« Le cidre a tenté son comeback tant de fois, qu’il est pratiquement déjà foutu. Et pourtant, après de nombreuses années et autant de faux départs, le breuvage montre les signes d’une véritable renaissance », écrivait la célèbre journaliste du vin vivant Alice Feiring en… 2012. Une fois tous les cinq ans au moins, on annonce le sacre du cidre (naturel de préférence), sans qu’il n’advienne jamais vraiment. Ça glougloute, ça crépite certes, mais on est toujours loin de l’effervescence qui encapsulerait une véritable hype. Pourtant, cette fois-ci pourrait bien être la bonne.

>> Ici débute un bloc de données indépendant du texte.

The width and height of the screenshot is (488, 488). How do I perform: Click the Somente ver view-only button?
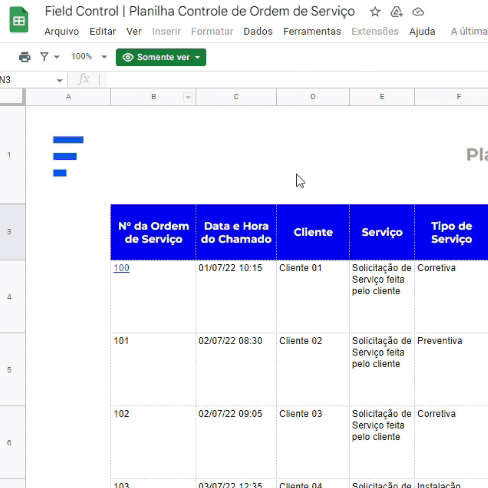point(161,57)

J’en tiens pour preuve une série d’observations tout à fait personnelles et subjectives – mais hé, il faut bien que quelqu’un se lance. D’abord, celle qu’on voit arriver grosse comme une maison : à 150 mètres de chez moi vient d’ouvrir un bar à cidres. C’est le deuxième à Bruxelles, mais celui-ci est différent : soigneusement bétonné-lissé, avec des étiquettes colorées et radicalement sourcées – les patron·ne·s, Victoria Merrel et Maxime Bourdigal connaissent la plupart de leurs cidreron·ne·s et importent directement la came. Bref, un repaire de rêve pour amateur·rice·s de jus français, mais aussi belges, autrichiens ou polonais.

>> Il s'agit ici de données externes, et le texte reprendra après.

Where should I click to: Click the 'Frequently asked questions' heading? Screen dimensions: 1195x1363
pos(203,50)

Vous n’avez pas votre carte de membre du CCCC – le Cool Club du Cidre Contemporain ? Pas besoin d’être initié·e ou de se déplacer dans une cave spécialisée pour goûter aux joies de la pomme fermentée : à la carte des bistrots, des restos et des gastros, le cidre se fait définitivement une place entre les softs encore trop souvent ennuyeux et les vins de plus en plus coûteux. D’accord, mais encore ? Ces goulots passent même le test du physio, et correctement lookés, entrent en teuf : en juillet dernier, le petit label Magma tenait un open air avec DJ en l’honneur de sa dernière sortie : un cidre léger en feat avec l’Atelier Constant-Berger. Sur l’étiquette de la bouteille, un QR code renvoyait vers dix mix exclusifs inspirés dudit breuvage.
Toujours pas convaincu·e·s ? Il suffit d’ajouter qu’« à l’instar des représentant·e·s de la craft beer et du vin nat’, [les] cidreron·ne·s vantent les mérites des variétés anciennes de fruits, de la prise de mousse naturelle en bouteille et des purs jus non pasteurisés. (…) Ils et elles insistent sur la diversité des saveurs, le respect du vivant et l’honnêteté de leur démarche », analysait-on déjà l’année dernière sur lefooding.com, à l’occasion d’un article de Victor Coutard. Écologique (pour peu qu’elle soit à taille humaine), la tendance est aussi économique : « La cidriculture, avec ses arbres et ses haies, permet également aux agriculteur·rice·s de diversifier leurs sources de revenus. Ils et elles font en parallèle du miel ou de l’élevage, et trouvent une forme d’équilibre économique qui leur permet de voir venir chaque récolte plus sereinement que la plupart des vigneron·ne·s. »
Le nez dans un verre de cidre hier encore, je jouais au jeu des sept ressemblances : celui-ci, on dirait une gueuze, et celui-là, un pet’ nat’ de chenin ! Tout cela sous le regard réprobateur de la serveuse qui, elle, sait déjà que le cidre est un voyage en soi. Reste à nous tou·te·s de le réaliser.